İçimdeki bütün dertli cümlelere tek bir anlam veren tebessüm gönderdi diğer ucundaki bana telefonun. Yazılabilecek bir çok cümleyi anlamına mutluluk koyarak noktalama lütfunu bana vermişti belki de kendinden bir haber.
+ Benimde.. Sanırım bu çok uzun sürmeyecek.
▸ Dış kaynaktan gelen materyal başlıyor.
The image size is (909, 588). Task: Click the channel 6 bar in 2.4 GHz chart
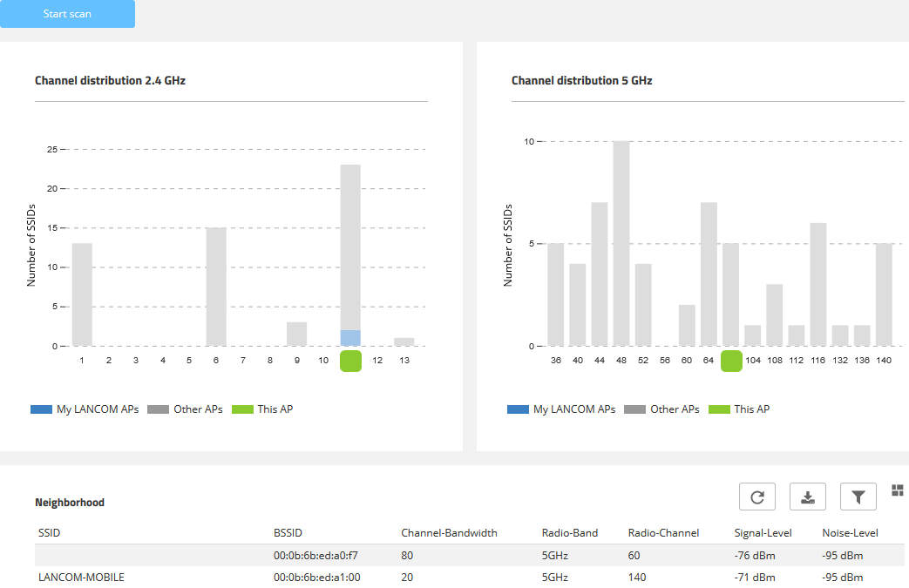pyautogui.click(x=216, y=287)
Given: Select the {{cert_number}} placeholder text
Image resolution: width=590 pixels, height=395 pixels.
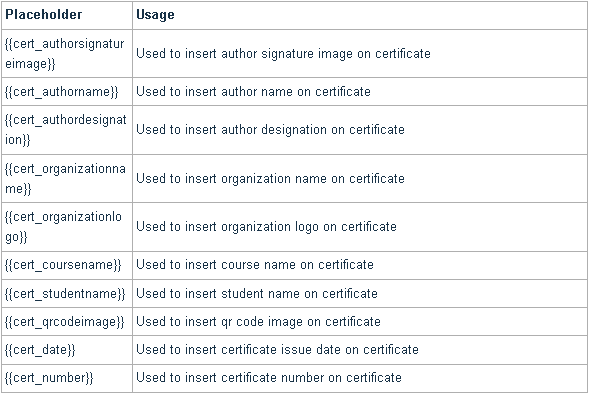Looking at the screenshot, I should point(49,378).
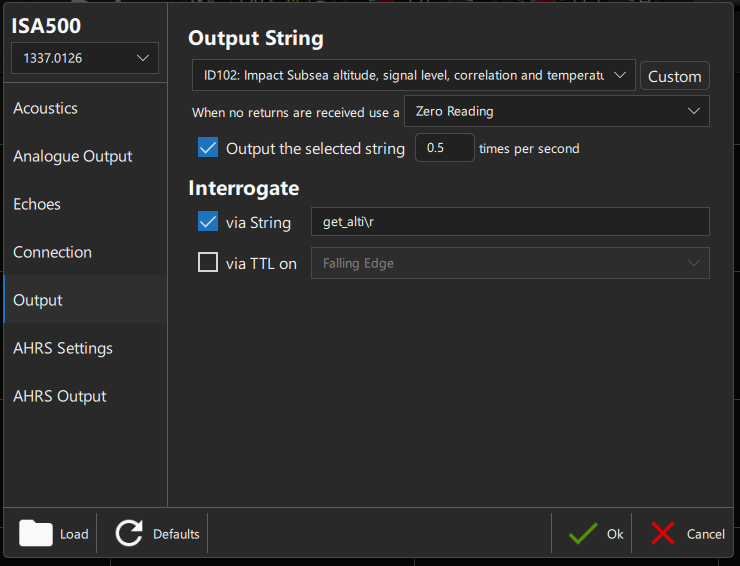Click the get_alti interrogate string field

point(510,222)
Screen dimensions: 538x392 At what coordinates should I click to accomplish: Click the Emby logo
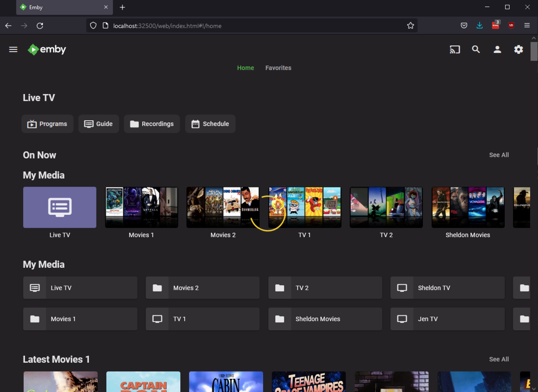click(47, 49)
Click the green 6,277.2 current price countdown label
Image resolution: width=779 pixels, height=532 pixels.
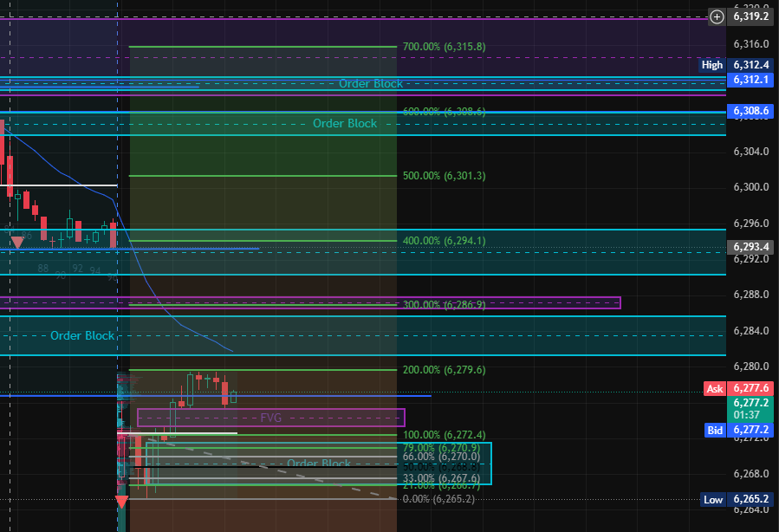750,409
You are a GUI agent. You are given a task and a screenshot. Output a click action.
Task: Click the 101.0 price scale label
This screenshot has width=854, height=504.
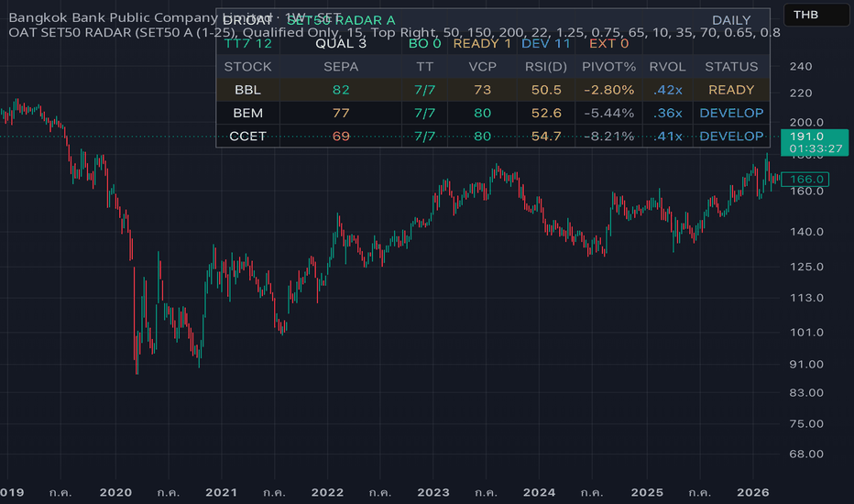[x=806, y=333]
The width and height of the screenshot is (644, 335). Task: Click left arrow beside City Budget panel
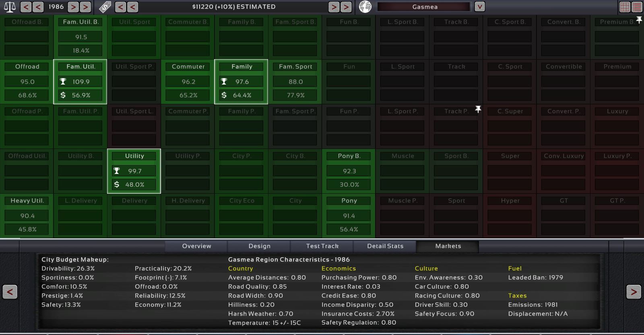(x=10, y=292)
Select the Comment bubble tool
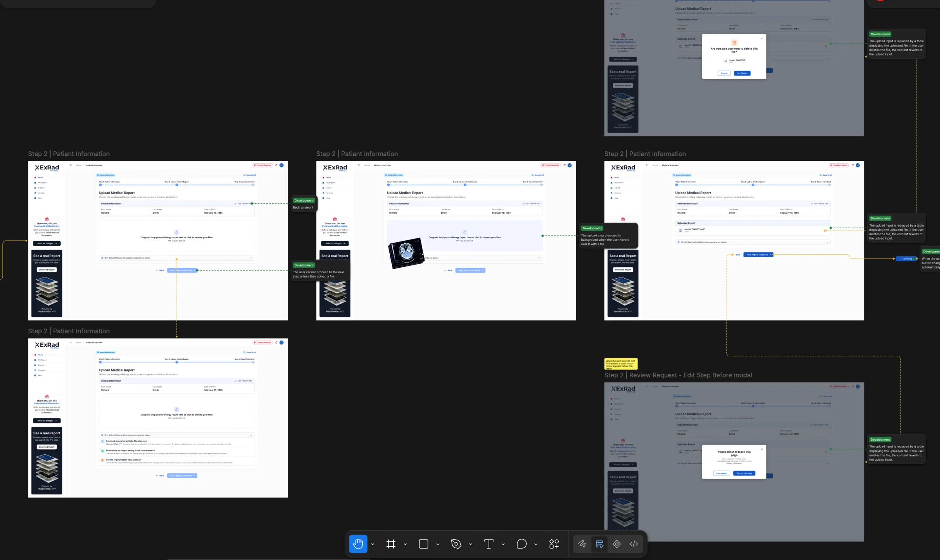Viewport: 940px width, 560px height. pyautogui.click(x=522, y=544)

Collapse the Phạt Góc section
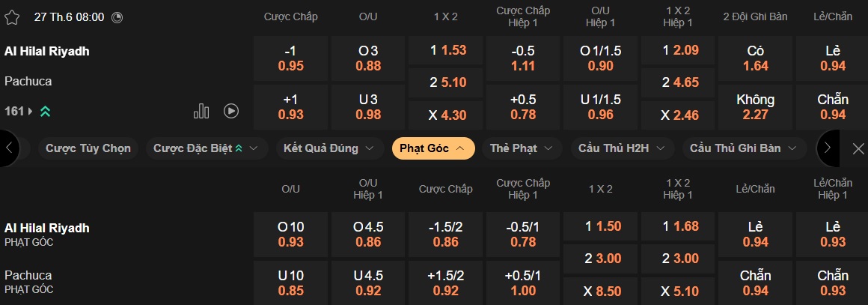433,148
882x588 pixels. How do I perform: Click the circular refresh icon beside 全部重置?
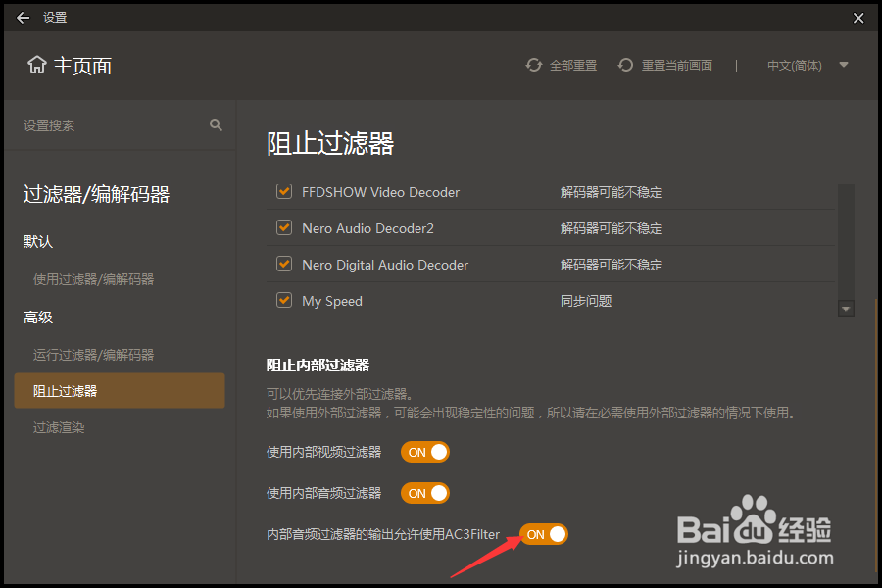click(534, 64)
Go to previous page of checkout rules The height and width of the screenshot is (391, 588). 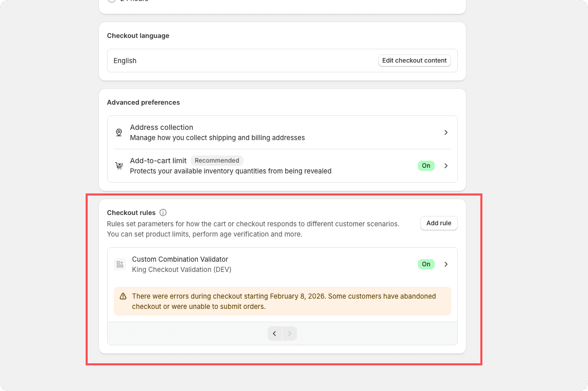pos(275,334)
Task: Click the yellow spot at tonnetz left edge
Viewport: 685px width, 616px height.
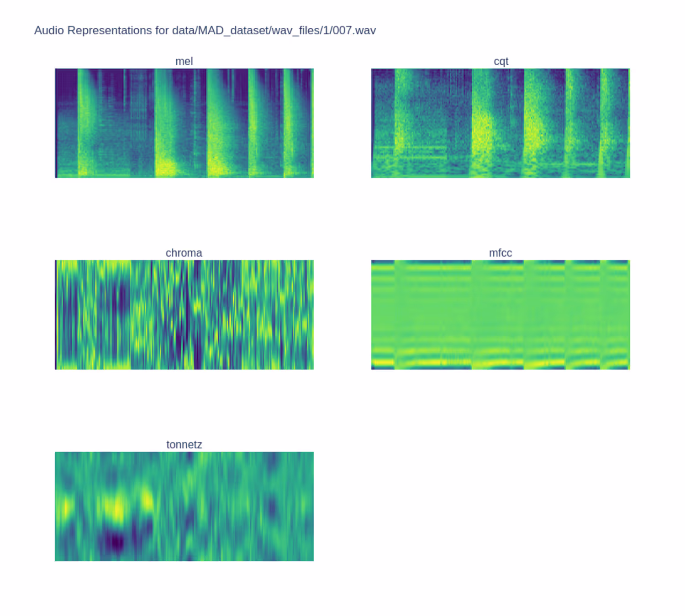Action: (65, 507)
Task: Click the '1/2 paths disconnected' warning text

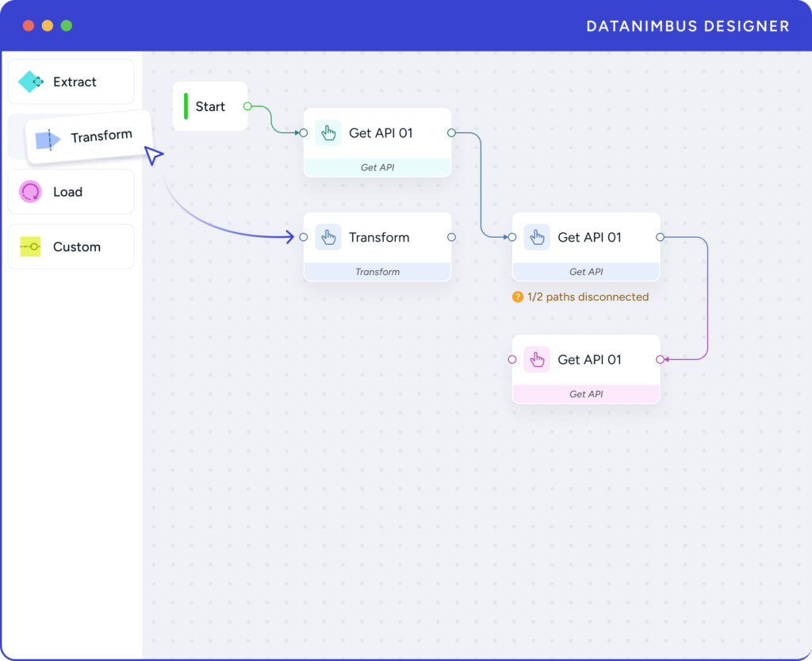Action: pos(588,297)
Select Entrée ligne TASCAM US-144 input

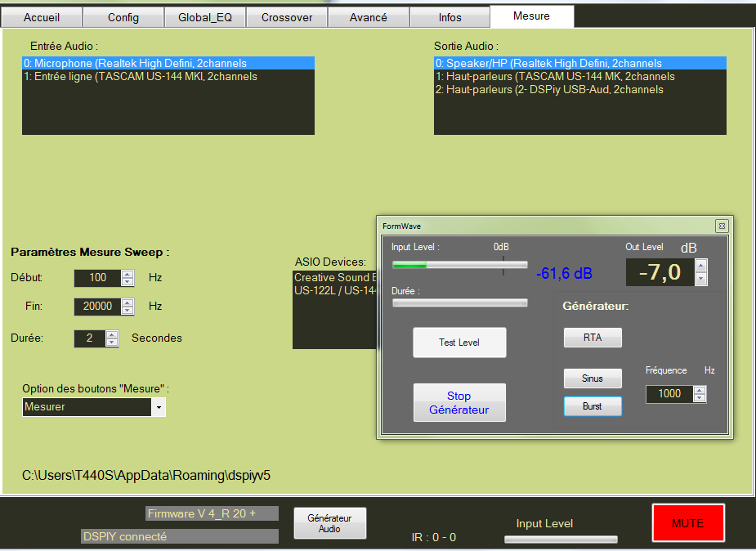pos(141,77)
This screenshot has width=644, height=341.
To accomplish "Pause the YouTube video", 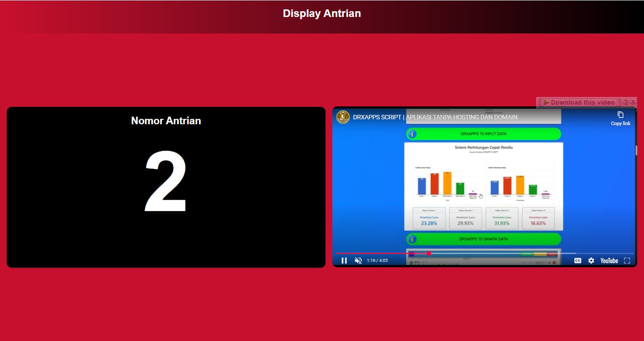I will pos(344,261).
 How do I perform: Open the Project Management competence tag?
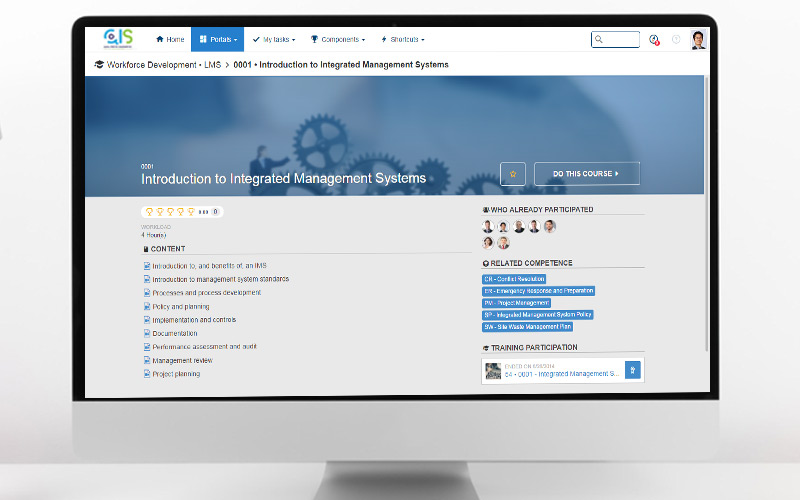516,302
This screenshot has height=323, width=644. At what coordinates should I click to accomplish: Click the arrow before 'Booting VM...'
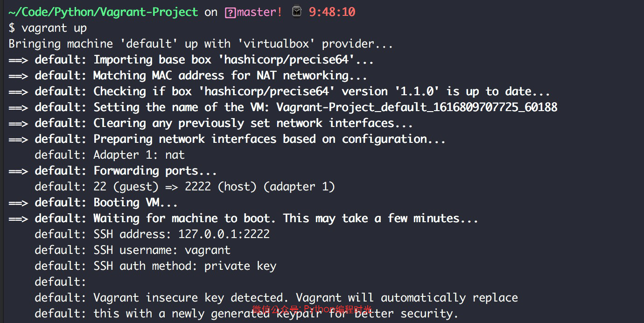click(18, 203)
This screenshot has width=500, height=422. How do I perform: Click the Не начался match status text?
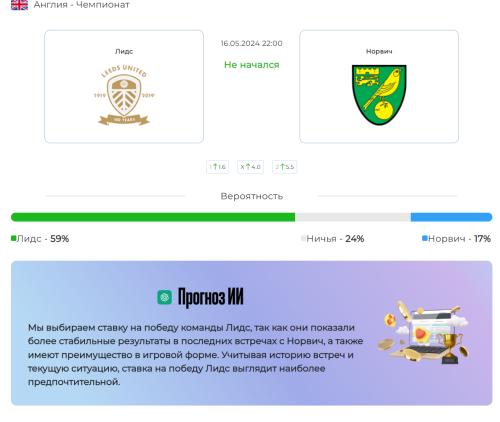coord(252,65)
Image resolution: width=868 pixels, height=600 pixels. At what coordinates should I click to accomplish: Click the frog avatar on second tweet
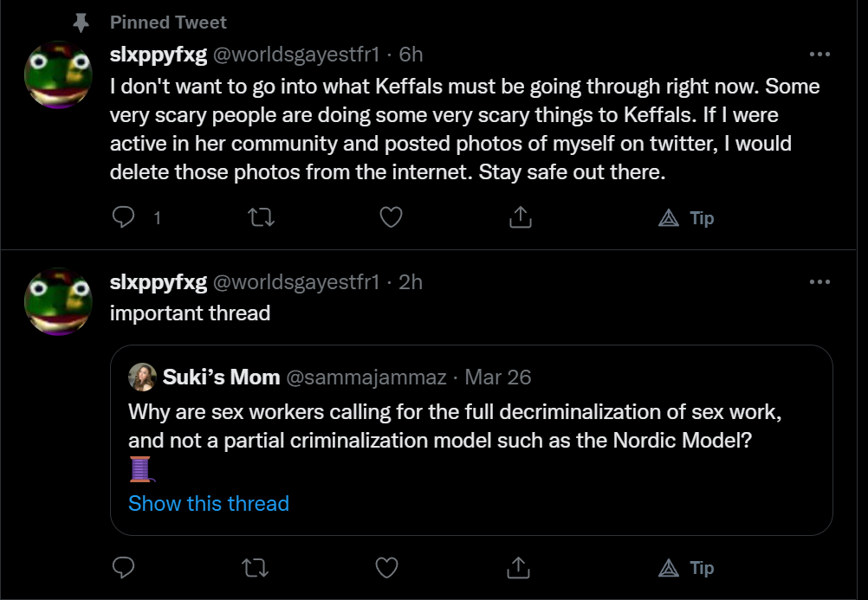click(x=58, y=302)

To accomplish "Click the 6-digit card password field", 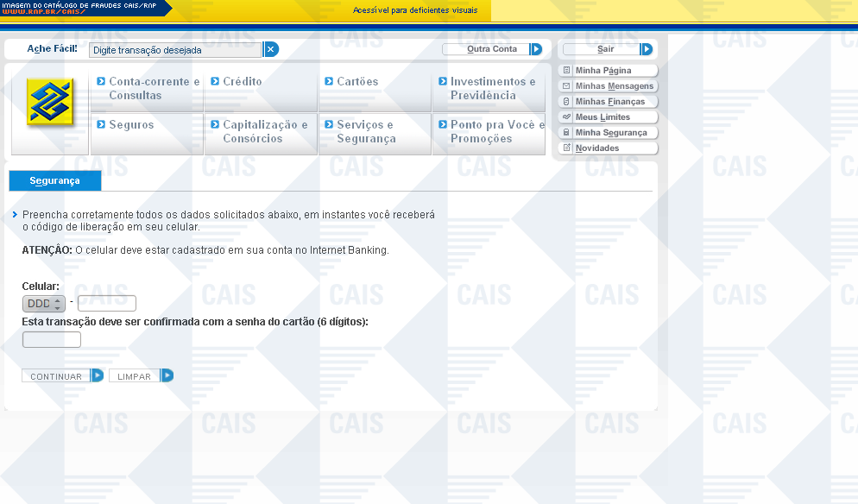I will (x=52, y=340).
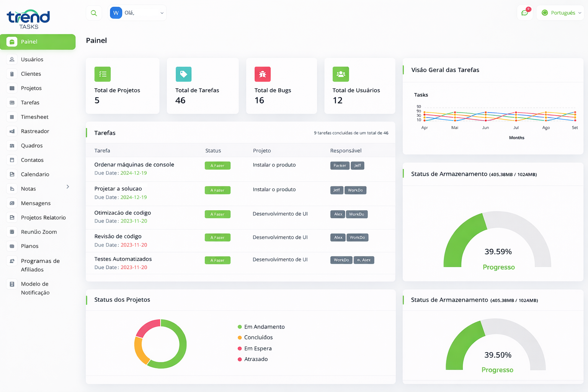Open Timesheet from the sidebar
This screenshot has width=588, height=392.
tap(34, 117)
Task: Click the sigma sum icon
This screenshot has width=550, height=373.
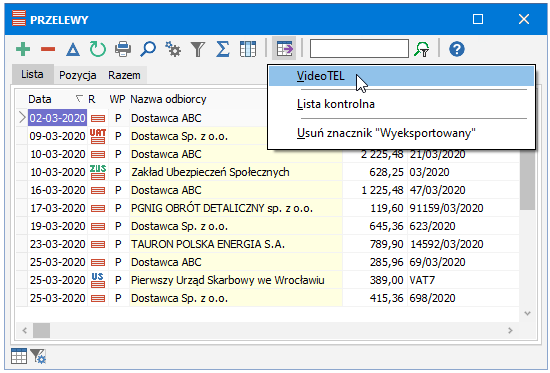Action: (x=223, y=49)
Ben her an dayanamaz çıkagelirim .
- Bense her saniye gelecekmişsin gibi bekleyebilirim.
+ Biliyorum... Yağmur yağıyor burada gök gürlüyor korkuyorum.
- Sanırım burada da başlayacak.Hadi o zaman kapat telefonu , başına çek yorganı öyle uyumaya çalış.
+ Deli.. Sende uyu olur mu ben arayacağım yine. Şey bir şey daha .
- Tabiki , kim bilir belki rüyalarda buluşuruz..
+ Buluşmalıyız.. Şimdi söz ver bana bir daha bensiz içmeyeceksin olur mu?
Hiç tereddüt etmedim , yapabilir miyim yada yapamaz mıyım , yaptığım işin müptezeli olduğum halde yarı ayık kafamla birlikte bana sunduğu bu söze sadık kalmayı bütün sarhoşluğum ile birlikte kabul ettim .
- Söz veriyorum . Lakin ben sensiz ayılamam bile .
+ Sevindim . İyi geceler sana artık kapatmalıyım .
Tatlı bir tebessüm eşliğinde kulağımda son bulan en güzel telefon konuşması olmuştu bu benim hayatım boyunca . Henüz bardağı ile buluşmayan kahve için altını yakıp unuttuğum suyu tekrar ateşledim fincanım için . Dışarıda cama vuran yağmur damlaları bana onun korkulu gözlerini anımsatmıştı . Daha çiselemeye yeni başlayan yağmur beraberinde getirdiği gür ses li gürültüyü kulağıma işliyordu . Kahvem hazırdı ve beraber penceremin arkasındaki hiç notasını bozmayan yağmurun cama vuran damlalarını dinledik. Aklımda o vardı . Sanki hep yeni gelmişcesine.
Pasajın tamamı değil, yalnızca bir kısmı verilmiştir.